**What you need to do**.
Include in the output the line containing "Given: Switch chart to 1W range" and each subsequent line of the records, through the end, transcribed exactly. Add nothing else.

[Recorded data]
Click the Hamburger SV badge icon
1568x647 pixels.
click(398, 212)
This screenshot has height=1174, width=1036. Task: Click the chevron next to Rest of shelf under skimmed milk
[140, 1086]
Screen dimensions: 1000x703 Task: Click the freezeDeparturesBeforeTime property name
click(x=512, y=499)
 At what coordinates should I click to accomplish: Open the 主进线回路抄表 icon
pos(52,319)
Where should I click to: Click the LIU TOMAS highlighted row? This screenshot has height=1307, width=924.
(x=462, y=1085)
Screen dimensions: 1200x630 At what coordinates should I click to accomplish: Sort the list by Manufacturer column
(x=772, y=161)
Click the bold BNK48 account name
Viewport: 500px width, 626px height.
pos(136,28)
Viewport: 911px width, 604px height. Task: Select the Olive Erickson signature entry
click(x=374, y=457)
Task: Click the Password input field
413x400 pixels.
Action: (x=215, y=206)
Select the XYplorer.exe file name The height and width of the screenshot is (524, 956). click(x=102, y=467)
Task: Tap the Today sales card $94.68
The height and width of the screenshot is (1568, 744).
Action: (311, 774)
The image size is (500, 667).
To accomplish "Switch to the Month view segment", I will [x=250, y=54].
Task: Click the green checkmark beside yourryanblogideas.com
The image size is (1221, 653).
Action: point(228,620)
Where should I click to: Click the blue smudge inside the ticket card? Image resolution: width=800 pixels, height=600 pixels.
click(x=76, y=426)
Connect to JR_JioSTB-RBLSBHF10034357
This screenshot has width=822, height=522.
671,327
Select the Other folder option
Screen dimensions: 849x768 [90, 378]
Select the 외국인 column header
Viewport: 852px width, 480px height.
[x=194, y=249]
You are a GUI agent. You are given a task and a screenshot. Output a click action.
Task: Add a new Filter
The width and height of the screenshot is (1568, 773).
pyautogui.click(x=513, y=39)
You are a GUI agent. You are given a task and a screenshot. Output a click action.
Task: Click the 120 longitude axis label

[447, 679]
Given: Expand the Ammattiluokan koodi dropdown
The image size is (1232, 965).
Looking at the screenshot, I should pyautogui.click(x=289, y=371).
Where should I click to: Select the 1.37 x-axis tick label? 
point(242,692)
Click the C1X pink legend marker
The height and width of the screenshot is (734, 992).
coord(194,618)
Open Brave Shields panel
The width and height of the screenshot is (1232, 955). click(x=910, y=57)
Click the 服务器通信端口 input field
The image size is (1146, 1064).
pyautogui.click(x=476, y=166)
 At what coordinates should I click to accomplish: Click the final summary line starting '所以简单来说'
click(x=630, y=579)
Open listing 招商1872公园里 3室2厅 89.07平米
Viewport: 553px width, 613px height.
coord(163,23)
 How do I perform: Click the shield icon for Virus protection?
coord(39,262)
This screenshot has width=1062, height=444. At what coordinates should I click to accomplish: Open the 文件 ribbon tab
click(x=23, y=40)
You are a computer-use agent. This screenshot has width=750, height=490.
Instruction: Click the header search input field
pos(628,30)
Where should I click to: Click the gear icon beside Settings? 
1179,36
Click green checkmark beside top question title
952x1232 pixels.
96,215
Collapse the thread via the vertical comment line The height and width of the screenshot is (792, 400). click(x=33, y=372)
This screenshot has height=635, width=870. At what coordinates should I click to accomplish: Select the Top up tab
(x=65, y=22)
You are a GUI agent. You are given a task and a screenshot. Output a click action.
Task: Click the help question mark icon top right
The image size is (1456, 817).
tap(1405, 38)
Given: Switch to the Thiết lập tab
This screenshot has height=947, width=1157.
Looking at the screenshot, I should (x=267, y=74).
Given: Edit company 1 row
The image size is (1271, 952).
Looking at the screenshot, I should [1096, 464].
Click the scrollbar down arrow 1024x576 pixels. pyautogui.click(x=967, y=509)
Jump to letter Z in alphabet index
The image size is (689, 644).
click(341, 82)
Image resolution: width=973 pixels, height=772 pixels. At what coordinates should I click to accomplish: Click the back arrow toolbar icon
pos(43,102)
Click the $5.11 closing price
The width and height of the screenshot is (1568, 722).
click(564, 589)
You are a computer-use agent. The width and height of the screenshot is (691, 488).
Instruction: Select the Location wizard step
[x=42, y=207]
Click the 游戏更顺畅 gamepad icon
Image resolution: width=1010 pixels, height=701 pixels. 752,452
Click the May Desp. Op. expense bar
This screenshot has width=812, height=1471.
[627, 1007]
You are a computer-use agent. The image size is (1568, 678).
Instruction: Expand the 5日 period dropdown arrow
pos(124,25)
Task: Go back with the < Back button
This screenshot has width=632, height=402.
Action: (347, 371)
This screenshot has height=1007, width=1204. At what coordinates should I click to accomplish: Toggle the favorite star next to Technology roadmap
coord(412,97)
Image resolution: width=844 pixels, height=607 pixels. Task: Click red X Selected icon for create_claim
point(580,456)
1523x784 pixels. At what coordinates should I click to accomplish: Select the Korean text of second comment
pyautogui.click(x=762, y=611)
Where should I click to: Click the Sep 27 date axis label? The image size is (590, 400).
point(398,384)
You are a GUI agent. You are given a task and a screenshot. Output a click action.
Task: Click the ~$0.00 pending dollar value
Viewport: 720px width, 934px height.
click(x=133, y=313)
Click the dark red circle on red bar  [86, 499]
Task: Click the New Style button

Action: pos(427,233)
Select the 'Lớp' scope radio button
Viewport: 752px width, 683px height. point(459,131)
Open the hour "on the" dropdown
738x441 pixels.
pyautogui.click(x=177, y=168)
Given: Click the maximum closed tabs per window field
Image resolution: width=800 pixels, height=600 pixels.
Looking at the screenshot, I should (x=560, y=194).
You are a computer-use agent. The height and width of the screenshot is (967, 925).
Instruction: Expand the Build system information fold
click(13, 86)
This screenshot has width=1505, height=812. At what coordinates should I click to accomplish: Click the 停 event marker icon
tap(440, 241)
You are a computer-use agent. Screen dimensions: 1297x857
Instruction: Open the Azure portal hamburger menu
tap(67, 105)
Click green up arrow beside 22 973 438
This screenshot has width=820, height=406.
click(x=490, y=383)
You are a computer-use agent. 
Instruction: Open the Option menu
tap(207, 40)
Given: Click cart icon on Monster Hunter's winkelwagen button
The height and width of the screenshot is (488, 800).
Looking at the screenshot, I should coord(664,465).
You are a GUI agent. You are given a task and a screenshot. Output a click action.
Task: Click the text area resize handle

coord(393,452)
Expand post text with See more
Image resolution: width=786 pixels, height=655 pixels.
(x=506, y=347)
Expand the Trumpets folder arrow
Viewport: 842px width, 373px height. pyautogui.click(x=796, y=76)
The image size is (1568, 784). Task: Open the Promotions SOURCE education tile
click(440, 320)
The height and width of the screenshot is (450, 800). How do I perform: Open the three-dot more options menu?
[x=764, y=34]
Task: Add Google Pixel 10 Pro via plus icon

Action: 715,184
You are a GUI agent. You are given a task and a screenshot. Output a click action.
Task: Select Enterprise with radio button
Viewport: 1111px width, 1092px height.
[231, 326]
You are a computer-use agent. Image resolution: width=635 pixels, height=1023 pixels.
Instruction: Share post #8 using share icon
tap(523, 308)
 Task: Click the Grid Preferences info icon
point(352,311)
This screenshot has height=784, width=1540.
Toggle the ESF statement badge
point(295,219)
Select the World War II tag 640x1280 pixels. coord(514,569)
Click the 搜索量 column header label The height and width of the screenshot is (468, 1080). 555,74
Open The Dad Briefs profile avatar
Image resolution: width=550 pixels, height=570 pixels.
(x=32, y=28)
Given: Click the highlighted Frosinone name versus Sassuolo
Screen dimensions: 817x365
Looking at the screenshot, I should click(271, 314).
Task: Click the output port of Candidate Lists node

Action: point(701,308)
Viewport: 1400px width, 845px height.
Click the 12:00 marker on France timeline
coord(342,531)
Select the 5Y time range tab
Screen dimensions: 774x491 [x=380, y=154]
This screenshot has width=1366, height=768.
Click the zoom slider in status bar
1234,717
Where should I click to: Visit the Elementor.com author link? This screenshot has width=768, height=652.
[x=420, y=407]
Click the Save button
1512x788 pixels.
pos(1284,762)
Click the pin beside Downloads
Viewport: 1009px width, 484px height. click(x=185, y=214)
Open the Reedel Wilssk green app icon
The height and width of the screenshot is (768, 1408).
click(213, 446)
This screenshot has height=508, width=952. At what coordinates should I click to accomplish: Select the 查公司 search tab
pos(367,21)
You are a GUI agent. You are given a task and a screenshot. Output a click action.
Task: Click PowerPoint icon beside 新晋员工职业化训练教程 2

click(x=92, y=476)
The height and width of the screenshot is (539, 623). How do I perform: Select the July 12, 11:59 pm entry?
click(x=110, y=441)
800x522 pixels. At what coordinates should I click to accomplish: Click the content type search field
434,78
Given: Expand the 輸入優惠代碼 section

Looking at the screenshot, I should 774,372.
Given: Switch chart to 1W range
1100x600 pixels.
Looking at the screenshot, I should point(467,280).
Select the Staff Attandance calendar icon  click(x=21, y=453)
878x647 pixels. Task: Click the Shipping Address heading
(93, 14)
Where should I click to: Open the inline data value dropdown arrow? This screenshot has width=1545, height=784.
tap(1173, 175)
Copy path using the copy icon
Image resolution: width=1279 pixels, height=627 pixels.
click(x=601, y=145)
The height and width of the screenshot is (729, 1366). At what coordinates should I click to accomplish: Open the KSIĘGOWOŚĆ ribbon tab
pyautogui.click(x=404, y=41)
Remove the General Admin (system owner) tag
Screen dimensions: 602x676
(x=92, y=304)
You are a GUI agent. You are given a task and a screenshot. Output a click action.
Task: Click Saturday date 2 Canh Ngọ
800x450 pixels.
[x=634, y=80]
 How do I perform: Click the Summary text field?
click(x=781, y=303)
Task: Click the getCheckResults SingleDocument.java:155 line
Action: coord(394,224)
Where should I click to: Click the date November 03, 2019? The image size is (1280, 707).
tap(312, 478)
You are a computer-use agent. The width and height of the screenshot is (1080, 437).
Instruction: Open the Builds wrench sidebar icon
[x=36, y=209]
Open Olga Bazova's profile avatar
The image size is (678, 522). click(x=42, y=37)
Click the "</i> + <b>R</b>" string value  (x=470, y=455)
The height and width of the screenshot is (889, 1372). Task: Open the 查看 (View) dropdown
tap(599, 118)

**Result below**.
Given: Switch chart to 1W range
1100x600 pixels.
Looking at the screenshot, I should point(467,280).
Select the Staff Attandance calendar icon  click(x=21, y=453)
878x647 pixels. Task: Click the Shipping Address heading
(93, 14)
Where should I click to: Open the inline data value dropdown arrow? This screenshot has width=1545, height=784.
tap(1173, 175)
Copy path using the copy icon
Image resolution: width=1279 pixels, height=627 pixels.
click(x=601, y=145)
The height and width of the screenshot is (729, 1366). At what coordinates should I click to accomplish: Open the KSIĘGOWOŚĆ ribbon tab
pyautogui.click(x=404, y=41)
Remove the General Admin (system owner) tag
Screen dimensions: 602x676
(x=92, y=304)
You are a GUI agent. You are given a task and a screenshot. Output a click action.
Task: Click Saturday date 2 Canh Ngọ
800x450 pixels.
[x=634, y=80]
 How do I perform: Click the Summary text field?
click(x=781, y=303)
Task: Click the getCheckResults SingleDocument.java:155 line
Action: coord(394,224)
Where should I click to: Click the date November 03, 2019? The image size is (1280, 707).
tap(312, 478)
You are a computer-use agent. The width and height of the screenshot is (1080, 437).
Instruction: Open the Builds wrench sidebar icon
[x=36, y=209]
Open Olga Bazova's profile avatar
The image size is (678, 522). click(x=42, y=37)
Click the "</i> + <b>R</b>" string value  (x=470, y=455)
The height and width of the screenshot is (889, 1372). Task: Open the 查看 (View) dropdown
tap(599, 118)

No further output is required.